(Required action) If a line in the records below contains the word "badge", copy it out.

Collected data entries
----
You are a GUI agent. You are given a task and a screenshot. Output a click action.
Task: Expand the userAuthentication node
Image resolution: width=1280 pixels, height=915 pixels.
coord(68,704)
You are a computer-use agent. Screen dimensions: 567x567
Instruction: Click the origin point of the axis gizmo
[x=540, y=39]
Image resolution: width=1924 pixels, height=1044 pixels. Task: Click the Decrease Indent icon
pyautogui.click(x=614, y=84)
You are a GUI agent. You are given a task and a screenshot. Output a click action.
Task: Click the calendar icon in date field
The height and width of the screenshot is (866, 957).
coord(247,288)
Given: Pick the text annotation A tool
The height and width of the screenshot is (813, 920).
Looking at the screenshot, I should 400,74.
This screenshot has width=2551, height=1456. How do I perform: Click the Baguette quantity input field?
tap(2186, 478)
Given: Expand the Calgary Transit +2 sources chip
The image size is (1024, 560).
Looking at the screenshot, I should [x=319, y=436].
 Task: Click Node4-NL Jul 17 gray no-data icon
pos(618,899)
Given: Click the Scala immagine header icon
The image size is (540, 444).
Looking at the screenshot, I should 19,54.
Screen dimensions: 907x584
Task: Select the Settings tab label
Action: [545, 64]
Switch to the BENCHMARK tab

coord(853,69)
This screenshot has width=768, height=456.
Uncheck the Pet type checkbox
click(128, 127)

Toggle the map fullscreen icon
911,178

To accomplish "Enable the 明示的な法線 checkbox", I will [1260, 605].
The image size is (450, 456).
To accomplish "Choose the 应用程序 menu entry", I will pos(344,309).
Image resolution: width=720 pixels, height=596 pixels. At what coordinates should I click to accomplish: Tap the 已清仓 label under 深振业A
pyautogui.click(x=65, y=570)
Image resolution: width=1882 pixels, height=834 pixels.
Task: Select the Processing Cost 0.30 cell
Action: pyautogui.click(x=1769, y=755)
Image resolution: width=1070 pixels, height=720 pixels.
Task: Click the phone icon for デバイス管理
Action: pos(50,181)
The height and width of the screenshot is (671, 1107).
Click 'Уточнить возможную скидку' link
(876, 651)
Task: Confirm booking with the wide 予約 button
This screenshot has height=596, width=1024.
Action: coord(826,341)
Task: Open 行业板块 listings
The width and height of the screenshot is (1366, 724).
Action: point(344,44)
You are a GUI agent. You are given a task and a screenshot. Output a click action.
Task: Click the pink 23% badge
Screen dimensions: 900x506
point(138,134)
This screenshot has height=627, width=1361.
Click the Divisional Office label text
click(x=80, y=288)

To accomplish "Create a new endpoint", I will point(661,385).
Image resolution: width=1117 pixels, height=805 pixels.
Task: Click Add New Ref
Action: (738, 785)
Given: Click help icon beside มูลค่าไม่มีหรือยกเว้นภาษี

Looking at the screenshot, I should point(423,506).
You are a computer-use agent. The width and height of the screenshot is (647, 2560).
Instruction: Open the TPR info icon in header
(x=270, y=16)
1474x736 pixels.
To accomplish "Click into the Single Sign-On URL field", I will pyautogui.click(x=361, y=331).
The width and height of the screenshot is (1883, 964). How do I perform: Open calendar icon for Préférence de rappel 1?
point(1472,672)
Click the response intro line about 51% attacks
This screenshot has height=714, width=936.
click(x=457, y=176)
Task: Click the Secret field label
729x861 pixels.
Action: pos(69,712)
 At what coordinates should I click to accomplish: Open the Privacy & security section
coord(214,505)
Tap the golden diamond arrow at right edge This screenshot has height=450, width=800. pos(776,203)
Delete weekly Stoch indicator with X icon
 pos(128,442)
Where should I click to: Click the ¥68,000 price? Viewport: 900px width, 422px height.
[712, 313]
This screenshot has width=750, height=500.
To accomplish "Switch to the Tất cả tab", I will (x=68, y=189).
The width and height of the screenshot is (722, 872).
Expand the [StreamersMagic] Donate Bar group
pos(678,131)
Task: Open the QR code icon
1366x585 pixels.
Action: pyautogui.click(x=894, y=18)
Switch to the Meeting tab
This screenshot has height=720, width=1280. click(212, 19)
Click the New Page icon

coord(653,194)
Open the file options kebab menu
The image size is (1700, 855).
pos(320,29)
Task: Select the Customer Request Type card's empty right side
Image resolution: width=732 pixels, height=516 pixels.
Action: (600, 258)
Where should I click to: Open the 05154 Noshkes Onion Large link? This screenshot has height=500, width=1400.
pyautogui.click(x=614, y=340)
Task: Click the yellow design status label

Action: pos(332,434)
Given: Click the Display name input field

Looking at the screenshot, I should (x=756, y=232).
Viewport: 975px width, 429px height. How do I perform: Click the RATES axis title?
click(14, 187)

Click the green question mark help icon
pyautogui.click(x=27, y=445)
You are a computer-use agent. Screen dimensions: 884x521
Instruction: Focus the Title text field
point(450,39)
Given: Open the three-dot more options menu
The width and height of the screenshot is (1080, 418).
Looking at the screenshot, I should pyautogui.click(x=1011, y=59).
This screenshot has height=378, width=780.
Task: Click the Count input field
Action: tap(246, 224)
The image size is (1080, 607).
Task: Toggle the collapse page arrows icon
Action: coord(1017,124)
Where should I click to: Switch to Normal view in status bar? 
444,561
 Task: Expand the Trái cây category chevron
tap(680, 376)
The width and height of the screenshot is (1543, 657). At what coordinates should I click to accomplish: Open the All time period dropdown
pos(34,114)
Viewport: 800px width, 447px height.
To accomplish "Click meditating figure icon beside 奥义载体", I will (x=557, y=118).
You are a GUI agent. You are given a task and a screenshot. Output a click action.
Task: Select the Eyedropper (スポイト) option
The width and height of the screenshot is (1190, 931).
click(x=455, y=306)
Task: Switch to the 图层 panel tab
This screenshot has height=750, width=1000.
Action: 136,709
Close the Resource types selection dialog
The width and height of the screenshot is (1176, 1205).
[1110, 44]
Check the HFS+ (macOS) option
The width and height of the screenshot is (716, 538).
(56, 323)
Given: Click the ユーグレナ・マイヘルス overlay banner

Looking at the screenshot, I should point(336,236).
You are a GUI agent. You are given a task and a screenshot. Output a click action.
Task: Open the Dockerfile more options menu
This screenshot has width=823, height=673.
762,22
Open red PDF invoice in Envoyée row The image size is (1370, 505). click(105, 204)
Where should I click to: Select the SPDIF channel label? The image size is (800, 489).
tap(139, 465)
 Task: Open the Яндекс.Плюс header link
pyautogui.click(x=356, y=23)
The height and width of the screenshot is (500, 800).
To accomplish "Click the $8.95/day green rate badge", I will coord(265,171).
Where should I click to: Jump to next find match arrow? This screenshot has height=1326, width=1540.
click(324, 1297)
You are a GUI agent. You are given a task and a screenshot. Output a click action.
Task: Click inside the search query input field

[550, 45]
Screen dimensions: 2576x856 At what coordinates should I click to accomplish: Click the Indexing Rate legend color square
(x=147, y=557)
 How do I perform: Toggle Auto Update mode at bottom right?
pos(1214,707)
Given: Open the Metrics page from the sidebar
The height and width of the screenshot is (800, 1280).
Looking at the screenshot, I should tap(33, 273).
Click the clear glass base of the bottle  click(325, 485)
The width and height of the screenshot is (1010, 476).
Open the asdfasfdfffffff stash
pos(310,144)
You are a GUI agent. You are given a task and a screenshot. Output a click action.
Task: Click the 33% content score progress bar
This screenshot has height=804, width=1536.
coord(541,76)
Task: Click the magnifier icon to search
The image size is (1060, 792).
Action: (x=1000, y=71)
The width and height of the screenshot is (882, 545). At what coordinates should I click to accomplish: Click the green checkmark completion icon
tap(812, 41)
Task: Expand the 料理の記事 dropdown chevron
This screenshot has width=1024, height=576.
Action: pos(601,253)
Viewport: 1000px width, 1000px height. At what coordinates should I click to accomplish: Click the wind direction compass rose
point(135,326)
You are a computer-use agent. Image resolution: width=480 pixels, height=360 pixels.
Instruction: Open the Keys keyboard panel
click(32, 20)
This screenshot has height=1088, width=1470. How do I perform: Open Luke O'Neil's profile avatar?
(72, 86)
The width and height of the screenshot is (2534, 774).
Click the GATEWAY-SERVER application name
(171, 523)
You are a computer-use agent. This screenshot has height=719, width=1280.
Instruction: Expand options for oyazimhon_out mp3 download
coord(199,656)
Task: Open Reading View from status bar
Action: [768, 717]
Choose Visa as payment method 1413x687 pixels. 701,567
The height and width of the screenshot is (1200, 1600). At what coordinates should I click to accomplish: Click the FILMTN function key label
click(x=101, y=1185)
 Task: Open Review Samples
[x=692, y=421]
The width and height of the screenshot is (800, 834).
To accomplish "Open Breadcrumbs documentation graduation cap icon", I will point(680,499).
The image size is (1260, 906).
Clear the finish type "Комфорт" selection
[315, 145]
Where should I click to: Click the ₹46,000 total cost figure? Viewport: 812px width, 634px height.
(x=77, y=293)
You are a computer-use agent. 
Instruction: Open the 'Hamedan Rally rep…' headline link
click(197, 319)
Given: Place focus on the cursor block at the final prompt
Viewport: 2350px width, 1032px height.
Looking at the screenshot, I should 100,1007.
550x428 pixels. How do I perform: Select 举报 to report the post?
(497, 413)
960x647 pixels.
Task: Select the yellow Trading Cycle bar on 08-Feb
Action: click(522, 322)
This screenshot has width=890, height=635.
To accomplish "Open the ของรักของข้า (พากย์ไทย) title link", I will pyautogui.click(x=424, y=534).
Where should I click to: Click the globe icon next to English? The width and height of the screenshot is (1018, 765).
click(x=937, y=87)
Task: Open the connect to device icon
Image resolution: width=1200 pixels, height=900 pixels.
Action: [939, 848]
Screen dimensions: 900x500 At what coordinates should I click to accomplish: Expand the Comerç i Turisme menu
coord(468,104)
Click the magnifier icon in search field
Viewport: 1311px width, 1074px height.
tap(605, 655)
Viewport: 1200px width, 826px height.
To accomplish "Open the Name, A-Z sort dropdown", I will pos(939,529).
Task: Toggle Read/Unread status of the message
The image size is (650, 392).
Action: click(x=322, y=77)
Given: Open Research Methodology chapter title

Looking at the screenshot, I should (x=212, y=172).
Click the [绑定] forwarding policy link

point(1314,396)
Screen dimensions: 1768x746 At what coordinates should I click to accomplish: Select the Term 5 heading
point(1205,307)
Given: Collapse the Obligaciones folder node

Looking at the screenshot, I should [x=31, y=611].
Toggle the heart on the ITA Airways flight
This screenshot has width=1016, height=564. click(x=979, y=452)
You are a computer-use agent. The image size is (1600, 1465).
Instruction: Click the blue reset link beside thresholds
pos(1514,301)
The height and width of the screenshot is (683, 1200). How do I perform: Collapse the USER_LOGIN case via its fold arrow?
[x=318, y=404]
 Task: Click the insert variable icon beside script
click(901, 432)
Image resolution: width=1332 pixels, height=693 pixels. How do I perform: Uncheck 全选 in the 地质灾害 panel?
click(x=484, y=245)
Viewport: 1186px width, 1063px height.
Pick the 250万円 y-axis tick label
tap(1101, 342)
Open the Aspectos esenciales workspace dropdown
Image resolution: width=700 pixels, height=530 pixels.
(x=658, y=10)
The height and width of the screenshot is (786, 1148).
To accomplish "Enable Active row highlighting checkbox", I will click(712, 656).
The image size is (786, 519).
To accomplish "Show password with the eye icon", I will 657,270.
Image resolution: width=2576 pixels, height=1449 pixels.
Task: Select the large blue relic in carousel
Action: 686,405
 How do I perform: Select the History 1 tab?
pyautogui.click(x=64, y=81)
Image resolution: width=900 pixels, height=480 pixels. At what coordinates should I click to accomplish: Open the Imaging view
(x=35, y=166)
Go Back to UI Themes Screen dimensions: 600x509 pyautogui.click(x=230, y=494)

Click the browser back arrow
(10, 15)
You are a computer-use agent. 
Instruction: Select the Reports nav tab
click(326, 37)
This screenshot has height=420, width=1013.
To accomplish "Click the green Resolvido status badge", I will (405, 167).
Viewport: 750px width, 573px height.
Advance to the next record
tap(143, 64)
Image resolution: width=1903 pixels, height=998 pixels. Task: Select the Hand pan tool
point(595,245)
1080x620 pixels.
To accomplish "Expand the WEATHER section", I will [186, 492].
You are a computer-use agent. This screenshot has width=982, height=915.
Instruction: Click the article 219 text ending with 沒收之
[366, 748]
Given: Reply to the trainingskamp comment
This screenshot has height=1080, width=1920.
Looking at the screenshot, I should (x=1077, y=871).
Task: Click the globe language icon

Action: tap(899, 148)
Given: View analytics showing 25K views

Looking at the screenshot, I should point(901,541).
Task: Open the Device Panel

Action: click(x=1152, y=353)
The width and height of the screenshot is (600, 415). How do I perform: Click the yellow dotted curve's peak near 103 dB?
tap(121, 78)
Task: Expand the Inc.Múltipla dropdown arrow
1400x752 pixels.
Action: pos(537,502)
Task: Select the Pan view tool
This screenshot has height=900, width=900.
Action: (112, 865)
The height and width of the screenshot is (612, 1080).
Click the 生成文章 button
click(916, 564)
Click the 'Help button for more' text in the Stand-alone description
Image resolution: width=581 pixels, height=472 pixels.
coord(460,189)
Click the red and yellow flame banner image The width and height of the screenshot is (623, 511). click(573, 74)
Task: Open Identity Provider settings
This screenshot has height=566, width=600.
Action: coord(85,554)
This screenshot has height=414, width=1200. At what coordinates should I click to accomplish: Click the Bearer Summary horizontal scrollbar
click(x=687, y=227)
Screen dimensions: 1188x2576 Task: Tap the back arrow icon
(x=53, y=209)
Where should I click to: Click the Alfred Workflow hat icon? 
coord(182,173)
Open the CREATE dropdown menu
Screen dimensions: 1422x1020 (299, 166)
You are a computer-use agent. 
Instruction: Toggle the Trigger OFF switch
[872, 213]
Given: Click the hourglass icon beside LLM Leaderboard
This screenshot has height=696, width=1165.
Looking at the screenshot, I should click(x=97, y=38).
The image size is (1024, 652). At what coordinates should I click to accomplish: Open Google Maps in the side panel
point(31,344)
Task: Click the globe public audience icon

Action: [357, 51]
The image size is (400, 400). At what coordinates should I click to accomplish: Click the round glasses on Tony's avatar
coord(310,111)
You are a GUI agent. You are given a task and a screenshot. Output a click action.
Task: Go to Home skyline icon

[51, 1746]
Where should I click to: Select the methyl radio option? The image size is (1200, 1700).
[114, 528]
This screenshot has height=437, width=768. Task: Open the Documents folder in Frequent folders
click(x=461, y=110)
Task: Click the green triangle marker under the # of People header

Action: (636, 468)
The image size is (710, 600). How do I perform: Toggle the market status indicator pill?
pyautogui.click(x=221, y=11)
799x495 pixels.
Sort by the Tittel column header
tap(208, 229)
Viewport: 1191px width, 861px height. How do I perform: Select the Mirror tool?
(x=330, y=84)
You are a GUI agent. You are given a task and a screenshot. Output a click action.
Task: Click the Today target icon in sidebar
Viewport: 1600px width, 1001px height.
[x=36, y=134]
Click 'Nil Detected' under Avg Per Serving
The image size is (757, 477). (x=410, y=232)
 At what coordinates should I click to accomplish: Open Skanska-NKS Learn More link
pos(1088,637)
----
(Result for this exercise)
Task: Click the pink 23% badge
To accomplish "Click the $8.95/day green rate badge", I will coord(265,171).
To accomplish "Click the green Resolvido status badge", I will (405, 167).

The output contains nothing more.